▸ **Job**: Output every row below verbatim, in the same order.

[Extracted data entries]
--*--

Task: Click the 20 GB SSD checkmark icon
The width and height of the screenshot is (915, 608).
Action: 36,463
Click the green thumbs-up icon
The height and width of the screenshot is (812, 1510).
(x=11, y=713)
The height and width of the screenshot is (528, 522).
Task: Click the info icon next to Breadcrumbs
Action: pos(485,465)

--*--

▸ **Full answer**:
Task: Click the 20 GB SSD checkmark icon
The width and height of the screenshot is (915, 608).
Action: 36,463
Click the green thumbs-up icon
The height and width of the screenshot is (812, 1510).
(x=11, y=713)
The height and width of the screenshot is (528, 522).
Task: Click the info icon next to Breadcrumbs
Action: pos(485,465)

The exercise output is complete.